Na esfera política, o Presidente Lula acerta em cheio quando inclui na agenda do início de 2007 o tema da reforma política, decerto que por compreender que as insuficiências e impropriedades do atual ordenamento legal sobre os partidos e as eleições não organizam o cenário partidário nacional, não conferem as condições de estabilidade política e governabilidade necessárias para um bom funcionamento das relações entre o Executivo e o Congresso Nacional. È de se lembrar ainda que a nossa República possui uma Constituição híbrida, que mescla institutos tanto do presidencialismo quanto do sistema parlamentarista, o que faz avultar a necessidade de entendimento entre os dois Poderes, sob pena de paralisia do funcionamento do Estado brasileiro.  Portanto, o aprimoramento da democracia em nosso país não pode prescindir de uma ampla reforma política de sentido democrático e pluripartidário, onde a fidelidade partidária, a coibição efetiva da prevalência do poder econômico e dos candidatos endinheirados, o fortalecimento das agremiações partidárias, as condições razoáveis de igualdade entre as legendas na disputa do voto, entre outras matérias, se tornem uma realidade.

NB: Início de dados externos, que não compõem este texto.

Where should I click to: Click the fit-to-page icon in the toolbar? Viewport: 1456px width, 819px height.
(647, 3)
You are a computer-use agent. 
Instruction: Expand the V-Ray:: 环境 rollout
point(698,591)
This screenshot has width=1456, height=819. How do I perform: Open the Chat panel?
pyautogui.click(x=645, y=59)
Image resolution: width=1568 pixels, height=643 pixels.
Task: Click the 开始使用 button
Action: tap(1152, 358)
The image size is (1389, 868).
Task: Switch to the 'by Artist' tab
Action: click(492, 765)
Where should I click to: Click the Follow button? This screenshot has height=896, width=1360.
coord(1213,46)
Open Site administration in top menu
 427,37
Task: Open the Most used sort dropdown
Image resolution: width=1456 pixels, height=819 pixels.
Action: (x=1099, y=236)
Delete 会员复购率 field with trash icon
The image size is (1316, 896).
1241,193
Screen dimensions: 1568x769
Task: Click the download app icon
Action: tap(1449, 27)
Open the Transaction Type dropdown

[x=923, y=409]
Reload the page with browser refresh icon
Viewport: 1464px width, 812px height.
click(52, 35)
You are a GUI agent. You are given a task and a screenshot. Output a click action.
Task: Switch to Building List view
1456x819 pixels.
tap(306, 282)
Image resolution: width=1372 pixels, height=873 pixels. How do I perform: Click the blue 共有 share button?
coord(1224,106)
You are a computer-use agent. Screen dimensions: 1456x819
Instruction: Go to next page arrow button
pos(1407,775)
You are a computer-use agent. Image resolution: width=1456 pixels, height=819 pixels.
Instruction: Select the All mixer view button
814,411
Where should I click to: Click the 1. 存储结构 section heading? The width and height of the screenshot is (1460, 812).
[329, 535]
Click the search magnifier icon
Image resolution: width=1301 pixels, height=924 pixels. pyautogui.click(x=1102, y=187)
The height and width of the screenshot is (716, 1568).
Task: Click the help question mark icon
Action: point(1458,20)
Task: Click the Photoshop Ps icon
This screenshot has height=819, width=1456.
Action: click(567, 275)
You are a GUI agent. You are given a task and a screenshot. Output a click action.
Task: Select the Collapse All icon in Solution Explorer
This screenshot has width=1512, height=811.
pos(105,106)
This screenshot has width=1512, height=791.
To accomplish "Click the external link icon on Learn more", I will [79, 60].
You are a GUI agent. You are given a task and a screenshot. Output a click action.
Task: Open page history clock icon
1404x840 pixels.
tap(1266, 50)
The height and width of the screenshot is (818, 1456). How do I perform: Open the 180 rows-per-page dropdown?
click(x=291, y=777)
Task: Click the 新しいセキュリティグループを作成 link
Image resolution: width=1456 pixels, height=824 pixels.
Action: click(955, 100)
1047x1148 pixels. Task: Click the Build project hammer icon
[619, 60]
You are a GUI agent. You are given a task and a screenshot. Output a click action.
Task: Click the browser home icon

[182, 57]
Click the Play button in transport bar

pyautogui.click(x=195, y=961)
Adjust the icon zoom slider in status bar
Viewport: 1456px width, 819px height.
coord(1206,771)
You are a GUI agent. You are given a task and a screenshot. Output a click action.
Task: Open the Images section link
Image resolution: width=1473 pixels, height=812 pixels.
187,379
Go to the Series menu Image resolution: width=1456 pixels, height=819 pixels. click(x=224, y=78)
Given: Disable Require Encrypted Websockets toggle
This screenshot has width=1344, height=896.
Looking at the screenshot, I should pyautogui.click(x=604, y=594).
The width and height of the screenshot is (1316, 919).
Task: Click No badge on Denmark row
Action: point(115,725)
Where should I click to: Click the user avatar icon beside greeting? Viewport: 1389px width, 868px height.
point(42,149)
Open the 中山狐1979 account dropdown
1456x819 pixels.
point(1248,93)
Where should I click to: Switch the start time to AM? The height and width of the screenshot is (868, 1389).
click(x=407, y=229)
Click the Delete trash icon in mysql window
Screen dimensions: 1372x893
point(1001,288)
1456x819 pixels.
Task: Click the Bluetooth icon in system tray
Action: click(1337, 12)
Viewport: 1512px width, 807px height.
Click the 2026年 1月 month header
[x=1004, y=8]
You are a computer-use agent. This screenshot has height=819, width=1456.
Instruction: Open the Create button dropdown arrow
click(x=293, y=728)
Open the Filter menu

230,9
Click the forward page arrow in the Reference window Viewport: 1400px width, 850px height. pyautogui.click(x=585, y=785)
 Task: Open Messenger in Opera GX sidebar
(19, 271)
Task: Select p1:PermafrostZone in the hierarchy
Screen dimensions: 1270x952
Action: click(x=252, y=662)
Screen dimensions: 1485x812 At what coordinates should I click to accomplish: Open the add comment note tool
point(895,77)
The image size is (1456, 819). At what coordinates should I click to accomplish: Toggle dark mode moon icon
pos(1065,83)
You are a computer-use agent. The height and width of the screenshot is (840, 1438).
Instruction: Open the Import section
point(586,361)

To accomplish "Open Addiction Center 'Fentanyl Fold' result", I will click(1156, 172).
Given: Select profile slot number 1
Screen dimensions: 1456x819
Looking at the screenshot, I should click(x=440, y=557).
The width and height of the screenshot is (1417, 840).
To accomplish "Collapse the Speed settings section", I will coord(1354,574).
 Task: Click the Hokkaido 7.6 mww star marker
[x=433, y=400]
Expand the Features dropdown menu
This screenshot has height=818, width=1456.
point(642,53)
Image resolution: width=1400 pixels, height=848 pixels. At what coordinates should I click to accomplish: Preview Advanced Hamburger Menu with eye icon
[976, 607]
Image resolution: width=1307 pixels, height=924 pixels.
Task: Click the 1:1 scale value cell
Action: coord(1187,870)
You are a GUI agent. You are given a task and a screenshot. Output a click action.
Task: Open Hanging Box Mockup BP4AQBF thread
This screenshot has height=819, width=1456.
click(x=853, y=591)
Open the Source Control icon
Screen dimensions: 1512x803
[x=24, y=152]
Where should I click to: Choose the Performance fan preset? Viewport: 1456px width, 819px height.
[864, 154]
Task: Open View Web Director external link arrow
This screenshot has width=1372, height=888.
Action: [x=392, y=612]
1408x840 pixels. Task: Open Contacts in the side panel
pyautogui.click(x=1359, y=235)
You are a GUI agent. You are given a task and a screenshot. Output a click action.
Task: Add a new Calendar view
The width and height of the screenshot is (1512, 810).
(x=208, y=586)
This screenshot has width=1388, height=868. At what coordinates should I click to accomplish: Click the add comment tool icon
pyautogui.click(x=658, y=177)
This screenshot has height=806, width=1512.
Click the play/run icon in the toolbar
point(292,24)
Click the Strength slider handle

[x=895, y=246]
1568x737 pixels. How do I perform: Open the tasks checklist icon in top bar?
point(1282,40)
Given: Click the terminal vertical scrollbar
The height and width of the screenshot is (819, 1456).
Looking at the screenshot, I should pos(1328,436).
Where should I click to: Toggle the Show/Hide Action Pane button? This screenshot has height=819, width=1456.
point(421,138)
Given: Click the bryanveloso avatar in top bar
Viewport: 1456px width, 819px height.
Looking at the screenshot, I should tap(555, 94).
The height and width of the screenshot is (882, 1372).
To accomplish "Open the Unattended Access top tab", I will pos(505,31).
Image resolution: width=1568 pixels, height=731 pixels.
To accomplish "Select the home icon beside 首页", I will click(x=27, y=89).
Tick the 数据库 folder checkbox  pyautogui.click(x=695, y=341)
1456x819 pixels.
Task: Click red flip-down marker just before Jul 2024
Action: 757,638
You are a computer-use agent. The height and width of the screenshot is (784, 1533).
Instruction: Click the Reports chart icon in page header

Como se pode perceber, a cláusula de barreira de 5% está na contramão da história, representa grave retrocesso à plenitude democrática, quer amputar e invalidar direitos constitucionais como o da igualdade, o da liberdade de organização partidária e o de liberdade de expressão, entre outros. Além de pretender restringir o funcionamento parlamentar - a legalidade plena dos partidos, pode-se dizer -, a legislação questionada perante o Supremo Tribunal Federal impõe inaceitáveis regras para a distribuição de direitos entre os partidos, principalmente o horário gratuito de rádio e tv e os recursos do Fundo Partidário, com se vai aqui demonstrar. 

Lei Robin Hood às avessas
           
Se hoje a aplicação da norma já desrespeita o princípio constitucional da isonomia, ou princípio da igualdade, inserto no artigo 5º da Constituição Federal de 1988, a partir da vigência plena da cláusula de 5%, prevista para 2007, a norma legal virá a se constituir definitivamente em uma autêntica lei Robin Hood às avessas, que tira direitos dos partidos de pequenas bancadas para dar aos partidos de bancadas maiores! A desproporção e caráter excludente da lei partidária se agravará ainda mais, pois apenas 1% do Fundo Partidário terá distribuição igualitária entre todos os partidos, ao passo em que os tais partidos que a lei sub judice quer tratar como de 1ª classe rateariam com exclusividade entre si os demais 99% dos recursos públicos.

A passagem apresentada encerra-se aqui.